Baru-baru ini, tepatnya Jumat, 30 September 2022, Suara.com berkesempatan berbincang dengan Dubes Vincent Piket mengenai berbagai hal, mulai dari soal kelapa sawit, nikel, hingga perkembangan situasi Rusia-Ukraina dan potensi ancaman resesi. Berikut petikan pembicaraan dengan Dubes UE tersebut yang dituliskan dalam format wawancara tanya-jawab:
Pertanyaan pertama mengenai kelapa sawit. Pemerintah Indonesia terus menggalakkan praktik keberlanjutan di industri kelapa sawit. Apakah menurut Anda pendekatan itu akan mengubah pandangan Uni Eropa terkait kelapa sawit dari Indonesia dan penggunaannya di Eropa?
Pertama-tama, Indonesia dapat mengekspor kelapa sawit ke UE tanpa hambatan apa pun.

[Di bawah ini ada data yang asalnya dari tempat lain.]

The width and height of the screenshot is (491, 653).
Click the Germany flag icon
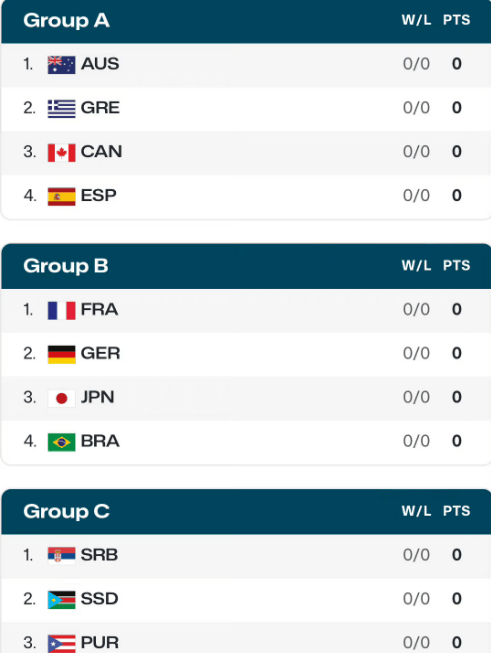tap(62, 354)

Perbatasan (borders) kami selalu terbuka, dan tidak ada pelarangan. Kami juga menerapkan zero tariff bagi sebagian besar produk kelapa sawit Indonesia yang masuk ke pasar kami, serta tarif yang tergolong rendah di ambang batas tertentu. Itu hal pertama.

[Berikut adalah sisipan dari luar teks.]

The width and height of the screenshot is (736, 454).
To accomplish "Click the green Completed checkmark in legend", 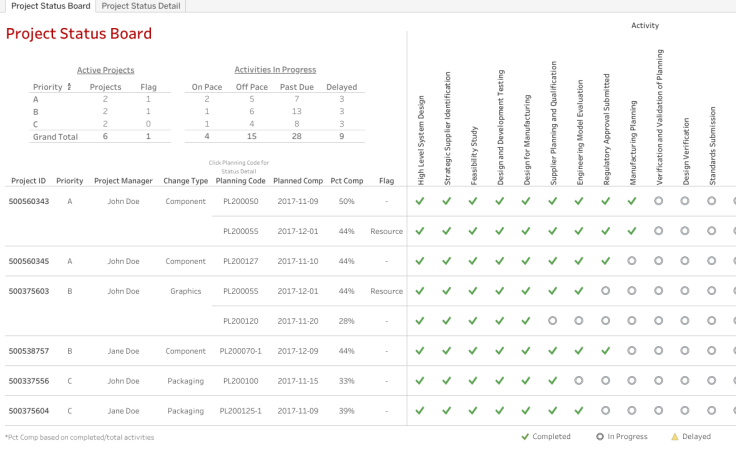I will [526, 437].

Kedua, benar bahwa Eropa tengah meningkatkan standar untuk keberlanjutan produk yang kami konsumsi di pasar Eropa --dan hal itu berlaku untuk produk buatan dalam negeri serta produk impor dari luar negeri. Tidak ada diskriminasi bagi salah satu di antaranya. Dan kami ingin memastikan bahwa semua yang kami beli dan konsumsi di pasar Eropa tidak menyebabkan deforestasi.
Indonesia telah berhasil membuat kemajuan dalam mengurangi deforestasi selama beberapa tahun terakhir, dan kami berharap bahwa hal tersebut akan terus berlanjut. Dan jika demikian, menurut saya, tidak ada yang perlu dikhawatirkan oleh Indonesia terkait peraturan di Uni Eropa.

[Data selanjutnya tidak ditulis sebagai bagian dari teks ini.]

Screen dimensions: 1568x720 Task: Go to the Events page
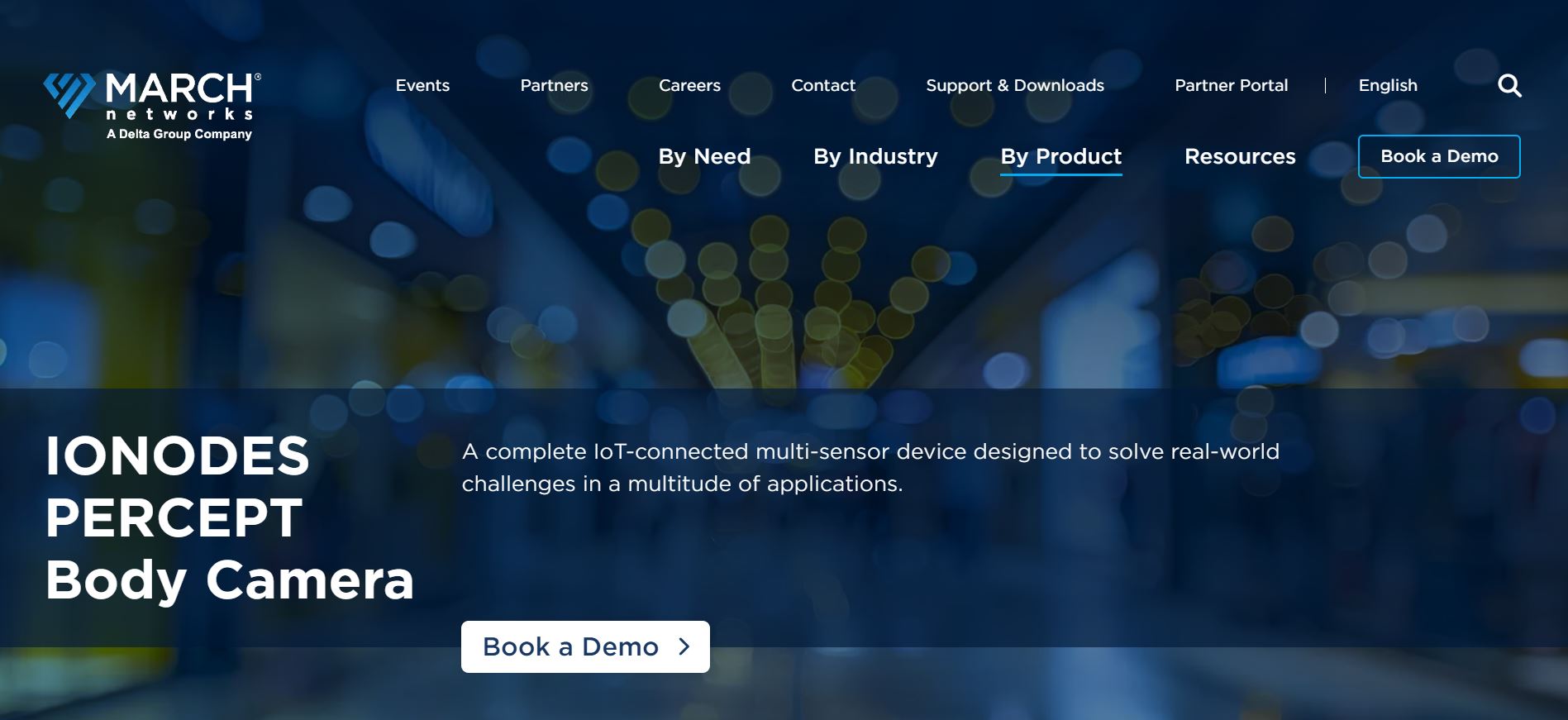(x=422, y=85)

Hal yang sama juga disampaikan oleh perusahaan-perusahaan yang saya temui, baik itu perusahaan besar di sektor kelapa sawit, perusahaan yang lebih kecil, dan smallholders. Mereka tampak cukup tenang dalam mengantisipasi peraturan baru kami. Mereka tahu apa yang dapat mereka lakukan, dan beberapa dari mereka juga sudah mulai menjalankan bisnis secara berkelanjutan. Jadi, menurut saya, tidak ada kesulitan berarti yang harus ditakuti oleh perusahaan Indonesia.
Presiden Jokowi baru-baru ini mengatakan bahwa Indonesia kelihatannya akan kalah dalam gugatan terkait ekspor nikel di World Trade Organization (WTO)?
Bagi kami, kasusnya masih berlangsung, dan keputusan terkait gugatan itu belum diumumkan. Saya tidak akan berspekulasi mengenai hal tersebut.
Bagaimana Uni Eropa melihat pengumuman mobilisasi parsial yang diumumkan oleh Presiden Vladimir Putin baru-baru ini?
Kami mengutuk keras hal itu, yang menyebabkan eskalasi baru dalam invasi Rusia ke Ukraina. Kami sangat mengkhawatirkan bahwa hal tersebut terjadi sekarang.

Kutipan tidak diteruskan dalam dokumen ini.